_Supplied passage_
Whereas Greedy Science examines how scientists and scientific communities in the 1980s were driven by personal gain and the pursuit of fame (thus greed in its more traditional sense), the situation today appears strangely reversed. Rather than scientists being accused of excess, it is now policymakers and institutions who appear greedy in a different way: reluctant to invest in knowledge production, protective of shrinking budgets and distrustful of scientific expertise. One wonders whether future historians will look back at the present moment as a time not of excess, but of scarcity, in which the value of science was heavily doubted and contested. This invites reflection on how we relate to scientific authority today, particularly in contrast to earlier periods such as the postwar decades, when there was broad governmental trust in big science, or the late 1960s, when radical critiques emerged in response to the entanglement of science and the military.
Greedy Science, a follow-up to Groovy Science, which McCray co-edited with David Kaiser (2016) and which examined how members of the counterculture appropriated technoscience in the 1970s, helps to bridge historical moments, addressing a significant gap in our understanding of the cultural and institutional shifts that reshaped science during the long 1980s. Comprising thirteen diverse and engaging case studies, Greedy Science is introduced by the editors, who situate developments in science within broader political, economic and cultural transformations. The collection concludes with a striking afterword by David Farber, which reflects on crack cooking as a form of people’s science: a grass-roots approach to chemistry, fortune seeking and illegal business.
The thirteen essays demonstrate that the 1980s was a decade shaped by the logic of privatization, deregulation and entrepreneurialism, and science did not stand apart from these currents. Instead, it was actively reconfigured. Scientists began to take on new public roles and explore market opportunities; they became entrepreneurs, media personalities and, at times, even celebrities. Scientists were no longer confined to academic institutions and government laboratories. They launched start-ups and contributed to branding campaigns. The collection shows how the pursuit of profit and prestige brought new ethical dilemmas, and how the boundaries between scientific inquiry and commercial interest became blurred.
What makes the volume particularly compelling is its refusal to offer simplistic moral judgements. Although the title hints at critique, the essays present a more layered picture. Greed was a powerful motivating force, which spurred innovation, intensified competition and heightened the visibility of science in the public sphere. By exploring these dynamics, Greedy Science invites readers to reflect on how scientific ambition and economic aspiration became deeply intertwined. Rather than condemning or celebrating this transformation, the volume opens a space for engagement with the consequences of this shift.
The case studies in Greedy Science are wide-ranging, covering topics such as early investments by oil companies in alternative energy, the emergence of personal computing, public science writing, Thatcher-era science policy, AIDS activism, Texas’s strategic science planning, the Soviet reaction to Reagan’s Strategic Defense Initiative, scientific infrastructure development in Singapore and the personalization of robotics in Japan. The contributors also examine the rise of biotechnology and the competition for patents. Several chapters underscore how science became increasingly shaped by neoliberal economic policies, with research agendas driven more by market logic than by traditional academic values. One might ask whether the book’s emphasis on technology makes the narrative of ‘greed’ more readily apparent here than it would be in fields of conventional basic science.

_Data extract_
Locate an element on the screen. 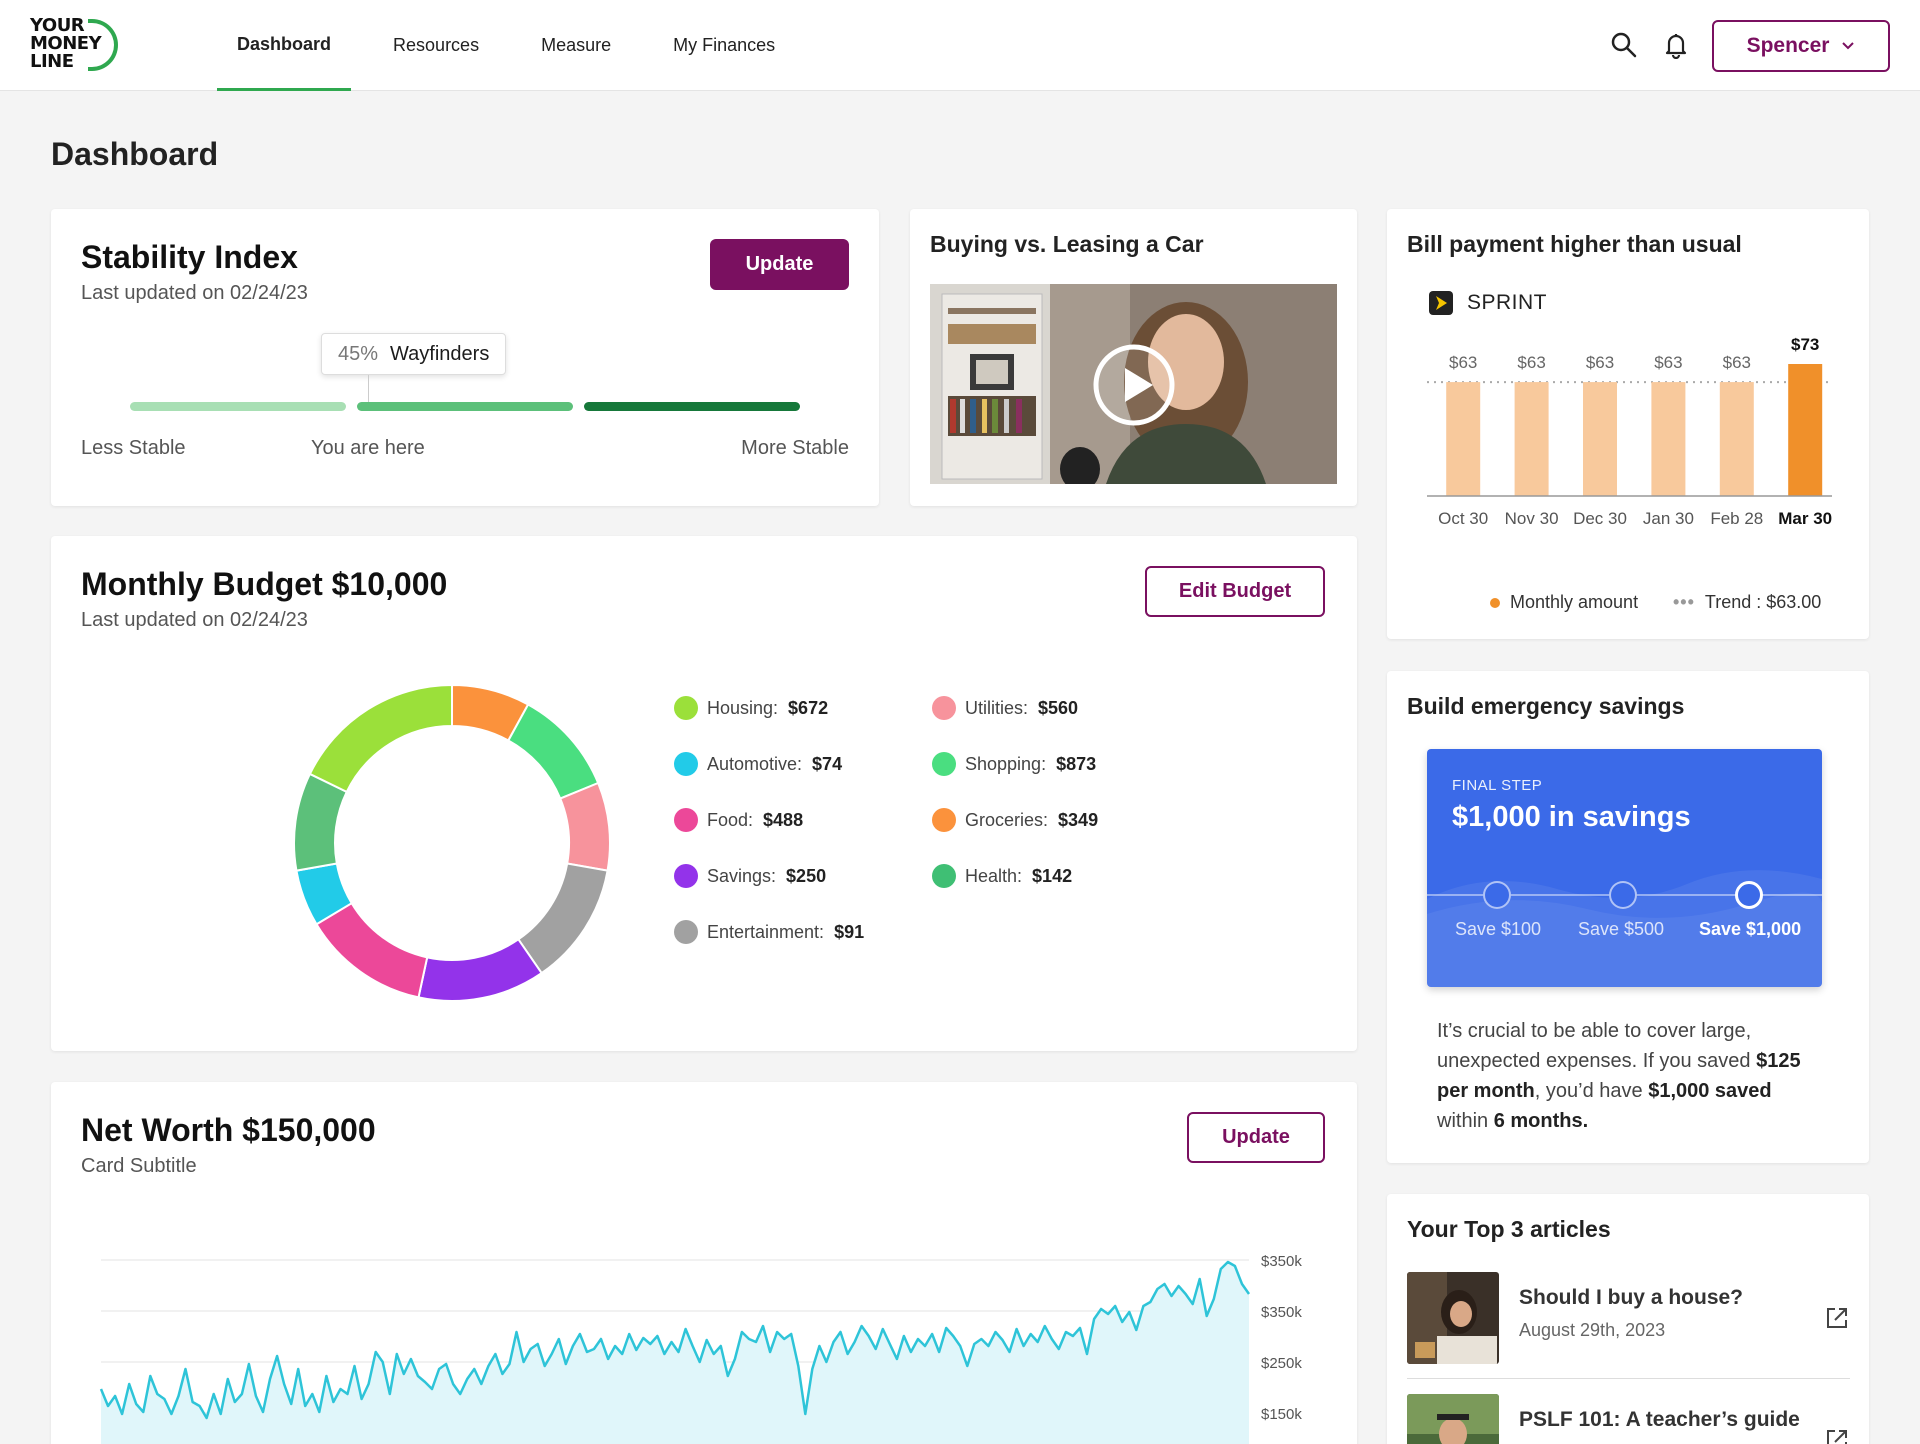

_Task instructions_
Copy the stretch of the Greedy Science review from "Greedy Science, a" through "and illegal business.".

_Exercise output_
Greedy Science, a follow-up to Groovy Science, which McCray co-edited with David Kaiser (2016) and which examined how members of the counterculture appropriated technoscience in the 1970s, helps to bridge historical moments, addressing a significant gap in our understanding of the cultural and institutional shifts that reshaped science during the long 1980s. Comprising thirteen diverse and engaging case studies, Greedy Science is introduced by the editors, who situate developments in science within broader political, economic and cultural transformations. The collection concludes with a striking afterword by David Farber, which reflects on crack cooking as a form of people’s science: a grass-roots approach to chemistry, fortune seeking and illegal business.